O populismo de extrema-direita alimenta-se de causas simples: o Estado extrai demasiados recursos da sociedade, os imigrantes aumentam a insegurança e são concorrentes dos nacionais no mercado de trabalho, a ideologia “Woke” e as ideologias de género destroem os fundamentos da sociedade.
Não é o facto de estas ideias serem transmitidas aos gritos que aumenta a sua credibilidade, e em geral exigem-se provas para que estes argumentos convençam os seus destinatários. À falta de provas recorre-se agora ao conceito de “perceções”: não tenho os números da criminalidade mas apercebo-me, quando vou ao Martim Moniz, que há aí estrangeiros de má cara; logo, o Martim Moniz é perigoso e a culpa é dos estrangeiros. Perguntem a um miúdo, que tenha aprendido Lógica na disciplina de Filosofia ou de Matemática, quantas falácias contém este argumento e repensem o argumento das perceções.
As generalizações sempre foram perigosas e mais perigosas se tornam quando servem para fundamentar políticas públicas. Quando se pede a expulsão de estrangeiros, ou a limitação da imigração, com o fundamento de que muitos dos imigrantes são criminosos, ou de que estão a “roubar” empregos aos portugueses, convém primeiro ter certezas quanto aos dados da criminalidade e do emprego, sem esquecer, já agora, as regras de proibição de discriminação em função da nacionalidade ou da religião. Não temos de admitir em Portugal criminosos, nem temos de ter a porta aberta a todos os que queiram entrar, mas não esqueçamos algumas regras básicas já em vigor há muitos anos: um imigrante tem de apresentar, para obter autorização de residência, certidão de registo criminal e comprovativo de que tem meios de subsistência, como contrato de trabalho ou atividade económica em nome individual.
Os estudos realizados sobre estes assuntos mostram que, em geral, as perceções estão erradas e que, quanto a imigrantes, nada sugere que estejam envolvidos em mais atividades criminosas que a população em geral, que estejam a ocupar postos de trabalho em detrimento dos cidadãos nacionais ou que sejam um peso para a nossa economia ou para o nosso sistema de Segurança Social.
Num livro recente (“Os Perigos da Percepção – Talvez estejamos errados acerca de quase tudo”, Livros Zigurate, 2025), Bobby Duffy mostra quanto estamos enganados a este propósito e a propósito de muitas outras coisas. Por exemplo: a perceção geral é a de que a percentagem de imigrantes face à população total é muito maior do que a verdadeira, o mesmo acontecendo com dados sobre a criminalidade relativos a imigrantes.

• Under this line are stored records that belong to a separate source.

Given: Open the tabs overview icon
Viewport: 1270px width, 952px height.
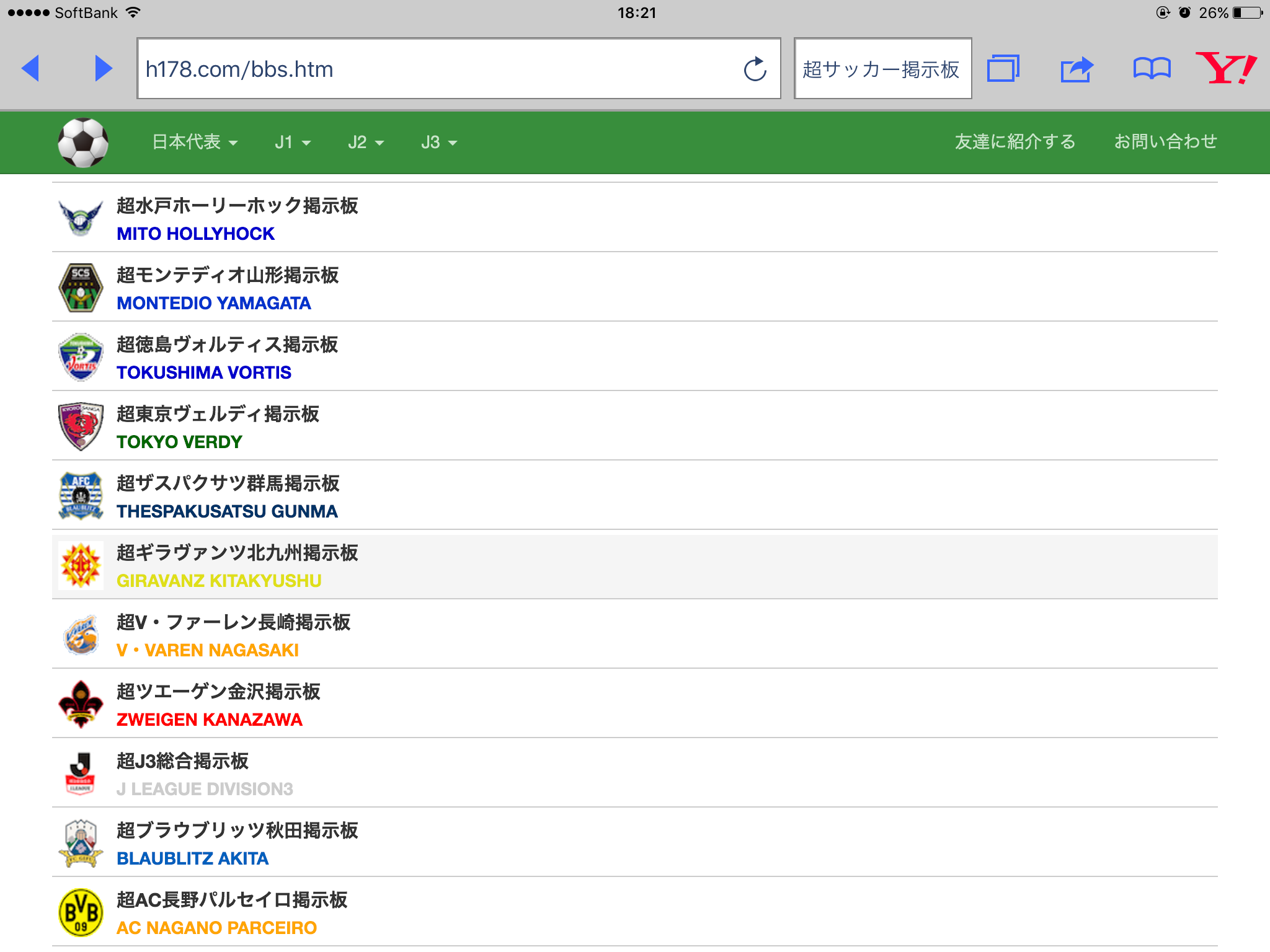Looking at the screenshot, I should (1003, 68).
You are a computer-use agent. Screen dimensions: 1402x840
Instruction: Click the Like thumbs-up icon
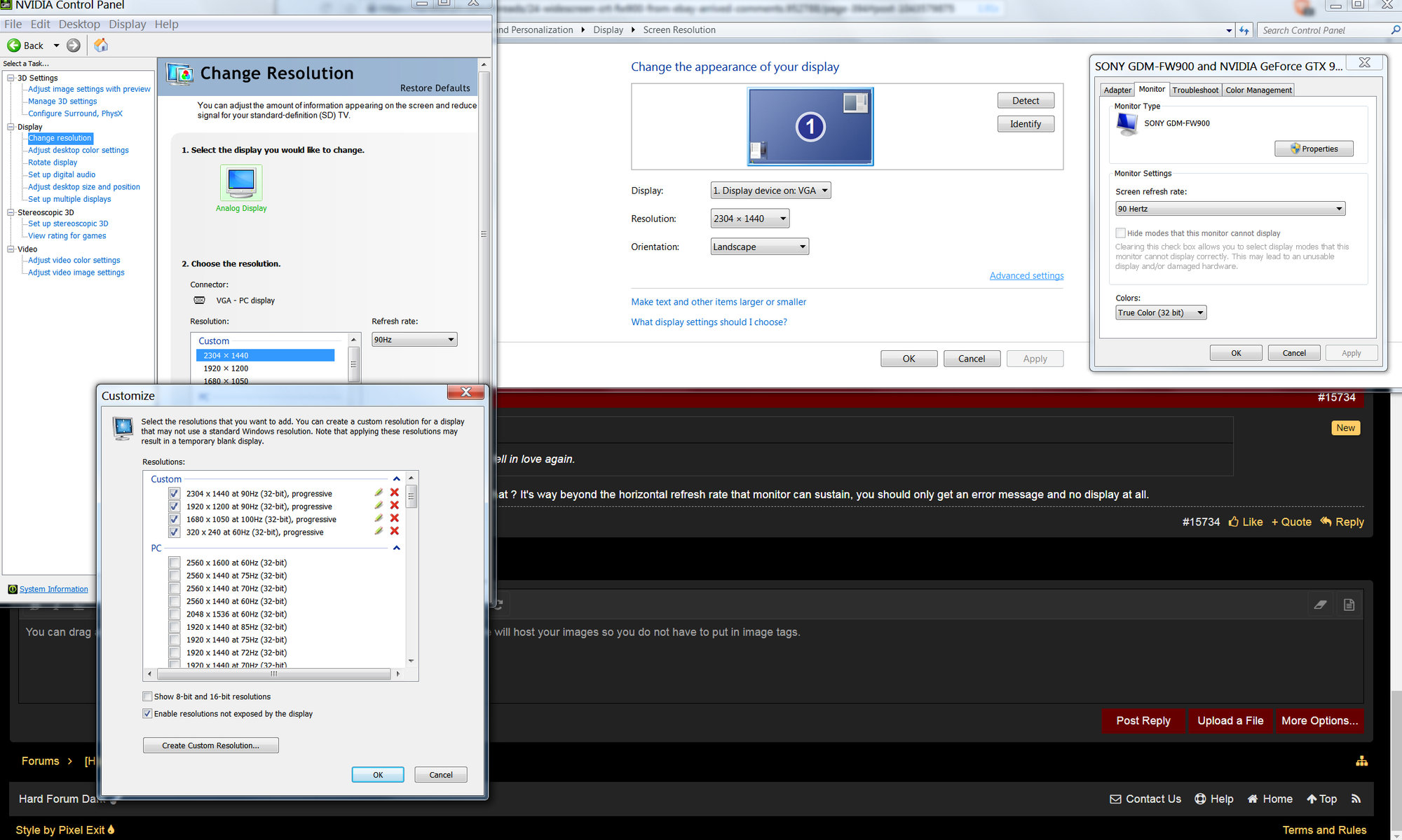(x=1234, y=522)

Em Londres, por exemplo, um quarto dos crimes são cometidos por estrangeiros, o que parece confirmar a tese de que constituem um perigo de segurança, até que esse número é confrontado com a percentagem de estrangeiros a residir em Londres e que é de quase metade da população. A generalizarmos esta conclusão, teríamos de acreditar que, afinal, os estrangeiros têm, em Inglaterra, uma taxa de criminalidade de apenas metade dos nacionais. Teremos por isso de expulsar os ingleses do Algarve, ou os indianos do Martim Moniz?
As políticas públicas têm de ser decididas com base em informação rigorosa, relevante e não discriminatória, como impõem a razão e a ética. Dados relevantes são, por exemplo, a bomba de relógio demográfica que nos ameaça há décadas e se tem vindo a agravar, ou a falta de trabalhadores como sofrem, há anos também, setores como a construção civil e a economia social. A necessidade de imigrantes é evidente e os que estão cá têm contribuído para minorar o problema, trabalhando, pagando impostos e contribuindo para a Segurança Social. Também é evidente que a sua admissão depende do cumprimento de regras, aliás existentes há muitos anos e verificadas aquando de cada processo de concessão de visto de residência. Não precisamos é de políticos desonestos, que inventam realidades alternativas para justificarem políticas mesquinhas e potencialmente ruinosas para o país.